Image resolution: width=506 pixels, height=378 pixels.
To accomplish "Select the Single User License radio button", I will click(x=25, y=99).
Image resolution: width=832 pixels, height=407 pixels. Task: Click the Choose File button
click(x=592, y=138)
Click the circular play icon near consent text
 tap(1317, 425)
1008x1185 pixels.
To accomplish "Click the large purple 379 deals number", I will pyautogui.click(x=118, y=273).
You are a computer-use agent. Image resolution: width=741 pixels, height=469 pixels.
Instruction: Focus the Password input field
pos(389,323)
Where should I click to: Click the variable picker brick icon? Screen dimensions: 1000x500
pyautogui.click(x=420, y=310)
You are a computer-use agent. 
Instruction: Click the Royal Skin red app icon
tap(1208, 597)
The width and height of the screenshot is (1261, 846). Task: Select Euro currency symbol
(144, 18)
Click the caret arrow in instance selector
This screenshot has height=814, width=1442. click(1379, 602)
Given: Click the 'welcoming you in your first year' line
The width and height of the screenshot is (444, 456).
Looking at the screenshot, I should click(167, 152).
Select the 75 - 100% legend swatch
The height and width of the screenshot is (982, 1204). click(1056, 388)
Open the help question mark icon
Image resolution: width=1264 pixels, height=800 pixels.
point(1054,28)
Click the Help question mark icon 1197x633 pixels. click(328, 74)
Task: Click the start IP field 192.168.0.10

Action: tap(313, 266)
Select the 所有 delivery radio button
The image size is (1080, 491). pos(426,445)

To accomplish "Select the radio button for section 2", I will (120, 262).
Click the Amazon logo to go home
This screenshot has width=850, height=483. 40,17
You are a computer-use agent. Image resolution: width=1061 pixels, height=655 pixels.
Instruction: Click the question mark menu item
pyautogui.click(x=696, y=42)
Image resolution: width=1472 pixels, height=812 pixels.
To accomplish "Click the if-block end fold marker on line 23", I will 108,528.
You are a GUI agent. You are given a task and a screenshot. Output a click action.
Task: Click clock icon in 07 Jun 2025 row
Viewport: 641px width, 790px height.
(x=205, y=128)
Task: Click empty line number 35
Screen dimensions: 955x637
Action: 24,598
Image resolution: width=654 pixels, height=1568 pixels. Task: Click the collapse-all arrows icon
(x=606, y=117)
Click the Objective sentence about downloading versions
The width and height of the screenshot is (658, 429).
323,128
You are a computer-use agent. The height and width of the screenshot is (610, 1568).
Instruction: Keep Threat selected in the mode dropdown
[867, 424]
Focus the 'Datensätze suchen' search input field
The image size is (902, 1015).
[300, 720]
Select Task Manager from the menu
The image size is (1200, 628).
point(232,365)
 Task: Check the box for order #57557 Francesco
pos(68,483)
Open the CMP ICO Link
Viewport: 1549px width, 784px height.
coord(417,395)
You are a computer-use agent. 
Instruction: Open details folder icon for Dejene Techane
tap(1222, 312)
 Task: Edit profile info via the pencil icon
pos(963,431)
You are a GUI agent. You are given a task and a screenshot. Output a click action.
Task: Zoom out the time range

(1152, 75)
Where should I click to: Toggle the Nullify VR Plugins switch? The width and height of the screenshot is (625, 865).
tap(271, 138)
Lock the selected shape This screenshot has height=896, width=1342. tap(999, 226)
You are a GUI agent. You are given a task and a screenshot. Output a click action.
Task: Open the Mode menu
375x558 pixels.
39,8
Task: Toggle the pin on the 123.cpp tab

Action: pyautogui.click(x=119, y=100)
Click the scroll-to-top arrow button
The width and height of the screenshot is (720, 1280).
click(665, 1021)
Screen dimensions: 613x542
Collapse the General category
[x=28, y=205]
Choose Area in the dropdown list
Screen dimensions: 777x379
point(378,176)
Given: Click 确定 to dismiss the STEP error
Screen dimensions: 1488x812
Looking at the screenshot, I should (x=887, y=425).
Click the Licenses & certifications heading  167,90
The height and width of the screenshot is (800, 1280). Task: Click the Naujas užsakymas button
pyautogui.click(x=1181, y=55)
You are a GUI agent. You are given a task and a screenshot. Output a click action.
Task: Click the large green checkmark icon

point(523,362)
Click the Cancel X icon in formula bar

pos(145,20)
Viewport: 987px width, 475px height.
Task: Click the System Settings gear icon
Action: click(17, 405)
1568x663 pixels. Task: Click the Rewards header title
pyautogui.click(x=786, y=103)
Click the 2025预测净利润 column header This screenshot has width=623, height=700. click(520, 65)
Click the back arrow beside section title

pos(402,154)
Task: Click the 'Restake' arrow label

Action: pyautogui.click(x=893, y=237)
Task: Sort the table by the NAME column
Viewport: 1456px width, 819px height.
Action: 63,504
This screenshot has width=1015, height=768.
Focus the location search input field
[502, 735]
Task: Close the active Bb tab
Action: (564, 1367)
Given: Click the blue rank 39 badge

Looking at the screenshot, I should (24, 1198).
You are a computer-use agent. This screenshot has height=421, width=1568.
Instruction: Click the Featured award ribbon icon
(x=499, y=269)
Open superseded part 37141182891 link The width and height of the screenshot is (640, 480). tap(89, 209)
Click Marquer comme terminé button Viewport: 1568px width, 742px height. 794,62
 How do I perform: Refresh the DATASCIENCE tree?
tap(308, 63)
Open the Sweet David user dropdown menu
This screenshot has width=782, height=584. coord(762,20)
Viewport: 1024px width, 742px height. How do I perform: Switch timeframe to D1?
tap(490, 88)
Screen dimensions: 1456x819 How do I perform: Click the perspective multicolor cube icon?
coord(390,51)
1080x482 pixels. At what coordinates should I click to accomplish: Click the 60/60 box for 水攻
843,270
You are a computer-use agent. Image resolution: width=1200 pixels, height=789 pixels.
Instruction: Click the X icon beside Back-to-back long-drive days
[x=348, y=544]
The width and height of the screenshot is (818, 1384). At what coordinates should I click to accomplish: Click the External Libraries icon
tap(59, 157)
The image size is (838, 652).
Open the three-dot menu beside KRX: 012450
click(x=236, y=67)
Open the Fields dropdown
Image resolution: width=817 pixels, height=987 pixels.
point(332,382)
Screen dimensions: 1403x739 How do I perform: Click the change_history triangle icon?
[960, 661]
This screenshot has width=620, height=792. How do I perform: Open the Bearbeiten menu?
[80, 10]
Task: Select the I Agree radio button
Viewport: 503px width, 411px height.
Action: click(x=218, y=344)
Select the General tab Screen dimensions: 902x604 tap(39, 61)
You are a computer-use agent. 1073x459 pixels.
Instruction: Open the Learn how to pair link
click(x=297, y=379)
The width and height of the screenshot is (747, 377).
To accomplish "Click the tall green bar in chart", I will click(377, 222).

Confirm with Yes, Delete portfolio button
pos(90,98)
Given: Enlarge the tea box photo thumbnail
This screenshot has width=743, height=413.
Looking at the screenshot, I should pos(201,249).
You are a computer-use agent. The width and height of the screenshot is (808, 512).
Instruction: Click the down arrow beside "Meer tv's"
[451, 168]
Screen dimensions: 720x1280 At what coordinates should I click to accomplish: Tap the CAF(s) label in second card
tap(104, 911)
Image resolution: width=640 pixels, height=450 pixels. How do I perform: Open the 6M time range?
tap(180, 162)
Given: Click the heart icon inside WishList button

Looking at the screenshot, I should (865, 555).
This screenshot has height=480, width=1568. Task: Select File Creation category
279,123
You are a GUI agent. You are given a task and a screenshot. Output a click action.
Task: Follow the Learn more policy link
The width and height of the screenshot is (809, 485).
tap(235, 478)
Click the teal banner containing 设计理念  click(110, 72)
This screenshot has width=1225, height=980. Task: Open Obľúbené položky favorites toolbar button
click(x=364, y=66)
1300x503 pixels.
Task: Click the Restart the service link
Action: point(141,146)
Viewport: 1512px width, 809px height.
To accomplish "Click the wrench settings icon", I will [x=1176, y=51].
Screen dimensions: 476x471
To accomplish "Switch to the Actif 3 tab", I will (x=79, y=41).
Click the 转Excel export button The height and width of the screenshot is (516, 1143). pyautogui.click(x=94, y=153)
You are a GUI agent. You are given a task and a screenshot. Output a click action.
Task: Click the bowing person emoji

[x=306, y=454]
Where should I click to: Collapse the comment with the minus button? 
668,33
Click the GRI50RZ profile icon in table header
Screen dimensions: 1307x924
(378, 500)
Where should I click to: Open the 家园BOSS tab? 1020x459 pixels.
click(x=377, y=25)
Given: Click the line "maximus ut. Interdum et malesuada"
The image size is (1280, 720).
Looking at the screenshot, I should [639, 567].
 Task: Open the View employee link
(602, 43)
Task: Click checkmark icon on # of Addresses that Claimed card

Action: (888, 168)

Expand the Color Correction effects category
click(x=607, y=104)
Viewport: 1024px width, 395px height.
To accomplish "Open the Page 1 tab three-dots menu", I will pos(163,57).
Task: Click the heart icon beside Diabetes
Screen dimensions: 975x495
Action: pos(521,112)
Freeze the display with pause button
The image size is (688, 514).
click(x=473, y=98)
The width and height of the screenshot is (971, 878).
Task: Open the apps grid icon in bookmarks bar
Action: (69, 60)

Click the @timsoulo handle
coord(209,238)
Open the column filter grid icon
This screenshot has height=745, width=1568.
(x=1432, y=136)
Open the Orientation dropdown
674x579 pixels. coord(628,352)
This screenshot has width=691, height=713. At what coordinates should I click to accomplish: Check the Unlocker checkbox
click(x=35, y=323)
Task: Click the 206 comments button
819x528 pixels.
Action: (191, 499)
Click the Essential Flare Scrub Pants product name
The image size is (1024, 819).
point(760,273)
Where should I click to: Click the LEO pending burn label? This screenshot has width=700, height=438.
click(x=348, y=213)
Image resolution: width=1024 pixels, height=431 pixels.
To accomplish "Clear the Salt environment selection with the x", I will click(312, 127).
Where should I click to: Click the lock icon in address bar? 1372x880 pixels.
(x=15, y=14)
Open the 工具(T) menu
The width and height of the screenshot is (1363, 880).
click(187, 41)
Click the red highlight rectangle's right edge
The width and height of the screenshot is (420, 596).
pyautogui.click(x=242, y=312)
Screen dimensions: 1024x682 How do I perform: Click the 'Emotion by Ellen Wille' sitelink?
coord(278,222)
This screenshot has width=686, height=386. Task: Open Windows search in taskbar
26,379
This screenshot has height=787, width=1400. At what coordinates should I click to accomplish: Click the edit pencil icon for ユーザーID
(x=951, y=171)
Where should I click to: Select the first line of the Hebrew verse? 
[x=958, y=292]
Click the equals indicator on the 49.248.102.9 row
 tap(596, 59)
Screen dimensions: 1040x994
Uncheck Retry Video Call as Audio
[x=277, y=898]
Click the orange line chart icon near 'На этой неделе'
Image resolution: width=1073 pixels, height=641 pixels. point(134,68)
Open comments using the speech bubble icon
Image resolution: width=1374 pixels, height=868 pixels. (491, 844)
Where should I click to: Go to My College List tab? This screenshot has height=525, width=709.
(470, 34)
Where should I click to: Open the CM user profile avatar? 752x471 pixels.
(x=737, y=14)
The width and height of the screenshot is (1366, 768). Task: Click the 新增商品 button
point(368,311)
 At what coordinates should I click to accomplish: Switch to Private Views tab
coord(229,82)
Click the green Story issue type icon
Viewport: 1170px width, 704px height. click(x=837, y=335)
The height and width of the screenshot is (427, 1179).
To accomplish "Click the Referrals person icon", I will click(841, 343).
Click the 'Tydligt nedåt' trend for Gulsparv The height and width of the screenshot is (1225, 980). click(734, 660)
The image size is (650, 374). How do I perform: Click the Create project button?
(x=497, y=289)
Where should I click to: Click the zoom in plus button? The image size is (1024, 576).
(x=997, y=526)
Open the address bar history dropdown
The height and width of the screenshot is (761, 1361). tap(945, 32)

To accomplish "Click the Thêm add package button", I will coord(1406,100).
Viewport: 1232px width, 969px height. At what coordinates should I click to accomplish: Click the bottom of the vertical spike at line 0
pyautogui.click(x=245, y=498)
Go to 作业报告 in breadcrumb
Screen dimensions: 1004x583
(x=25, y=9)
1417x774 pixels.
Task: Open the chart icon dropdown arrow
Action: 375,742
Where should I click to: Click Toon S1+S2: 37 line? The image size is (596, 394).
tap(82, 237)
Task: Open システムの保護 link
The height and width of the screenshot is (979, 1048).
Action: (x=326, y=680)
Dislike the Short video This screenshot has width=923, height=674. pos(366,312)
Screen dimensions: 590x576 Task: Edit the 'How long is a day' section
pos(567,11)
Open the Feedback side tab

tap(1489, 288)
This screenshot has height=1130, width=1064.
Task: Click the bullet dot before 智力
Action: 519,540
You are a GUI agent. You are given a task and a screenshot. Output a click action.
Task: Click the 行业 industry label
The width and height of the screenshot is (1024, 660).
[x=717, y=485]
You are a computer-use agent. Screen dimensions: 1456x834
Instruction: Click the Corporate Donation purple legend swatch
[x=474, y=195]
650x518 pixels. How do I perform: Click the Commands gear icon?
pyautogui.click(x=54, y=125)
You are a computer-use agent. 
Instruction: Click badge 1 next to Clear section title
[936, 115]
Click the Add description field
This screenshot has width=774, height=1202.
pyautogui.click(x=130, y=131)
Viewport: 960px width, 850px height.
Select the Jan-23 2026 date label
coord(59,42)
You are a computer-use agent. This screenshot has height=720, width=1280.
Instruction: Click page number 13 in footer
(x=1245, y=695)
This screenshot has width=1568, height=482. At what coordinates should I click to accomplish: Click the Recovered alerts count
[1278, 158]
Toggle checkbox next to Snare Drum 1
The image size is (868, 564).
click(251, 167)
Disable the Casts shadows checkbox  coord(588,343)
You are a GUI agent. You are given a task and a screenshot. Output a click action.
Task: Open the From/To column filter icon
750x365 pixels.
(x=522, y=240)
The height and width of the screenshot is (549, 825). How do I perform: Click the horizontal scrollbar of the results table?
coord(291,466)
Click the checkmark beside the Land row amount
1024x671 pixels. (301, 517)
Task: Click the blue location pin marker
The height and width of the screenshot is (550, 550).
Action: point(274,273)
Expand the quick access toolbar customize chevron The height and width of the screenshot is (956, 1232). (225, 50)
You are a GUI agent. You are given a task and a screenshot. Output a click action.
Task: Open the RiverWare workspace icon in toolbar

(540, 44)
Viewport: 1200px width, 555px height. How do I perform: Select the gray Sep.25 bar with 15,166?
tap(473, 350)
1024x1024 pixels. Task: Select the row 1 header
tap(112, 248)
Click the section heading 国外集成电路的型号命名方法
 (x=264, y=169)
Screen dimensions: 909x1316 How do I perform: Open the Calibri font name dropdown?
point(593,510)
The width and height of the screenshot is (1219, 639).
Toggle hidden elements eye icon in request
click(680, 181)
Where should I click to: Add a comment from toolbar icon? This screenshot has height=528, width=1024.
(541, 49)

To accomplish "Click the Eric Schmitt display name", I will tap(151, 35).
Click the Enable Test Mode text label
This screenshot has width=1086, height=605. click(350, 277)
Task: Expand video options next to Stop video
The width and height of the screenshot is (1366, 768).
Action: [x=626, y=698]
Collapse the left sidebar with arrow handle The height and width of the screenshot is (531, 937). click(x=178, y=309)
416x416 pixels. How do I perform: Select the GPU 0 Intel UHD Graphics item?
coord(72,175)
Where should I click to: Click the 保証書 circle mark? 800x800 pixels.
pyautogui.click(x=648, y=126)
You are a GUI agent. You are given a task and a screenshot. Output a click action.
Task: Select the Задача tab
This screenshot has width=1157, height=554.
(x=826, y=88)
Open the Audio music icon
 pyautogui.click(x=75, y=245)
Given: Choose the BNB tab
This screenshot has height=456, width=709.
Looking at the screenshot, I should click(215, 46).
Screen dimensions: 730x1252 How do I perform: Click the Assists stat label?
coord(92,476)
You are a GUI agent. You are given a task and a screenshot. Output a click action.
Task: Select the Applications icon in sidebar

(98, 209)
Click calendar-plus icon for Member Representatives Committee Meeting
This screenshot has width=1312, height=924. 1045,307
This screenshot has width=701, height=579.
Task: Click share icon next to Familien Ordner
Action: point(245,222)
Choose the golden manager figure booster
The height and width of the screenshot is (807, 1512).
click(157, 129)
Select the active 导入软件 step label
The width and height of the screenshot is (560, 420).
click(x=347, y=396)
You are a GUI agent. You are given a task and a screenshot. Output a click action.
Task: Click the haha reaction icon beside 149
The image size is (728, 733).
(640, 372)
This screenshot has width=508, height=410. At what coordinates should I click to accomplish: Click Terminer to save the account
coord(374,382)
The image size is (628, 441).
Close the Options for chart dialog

◆ ◆ ◆ ◆

◆ PROBLEM TO SOLVE:
Which lines of the listing contain the string "computer"? Copy every one of them.

◆ EXERCISE RESPONSE:
You are a computer-use agent. Image resolution: width=741 pixels, height=469 pixels.
You are a computer-use agent. 
You are a computer-use agent. Image resolution: width=1061 pixels, height=655 pixels.
You are a computer-use agent. The height and width of the screenshot is (610, 1568).
You are a computer-use agent. 
You are a computer-use agent. This screenshot has height=421, width=1568.
You are a computer-use agent. Image resolution: width=1200 pixels, height=789 pixels.
You are a computer-use agent. 1073x459 pixels.
You are a computer-use agent. The width and height of the screenshot is (808, 512).
You are a computer-use agent. Screen dimensions: 1456x834
You are a computer-use agent. 
You are a computer-use agent. This screenshot has height=720, width=1280.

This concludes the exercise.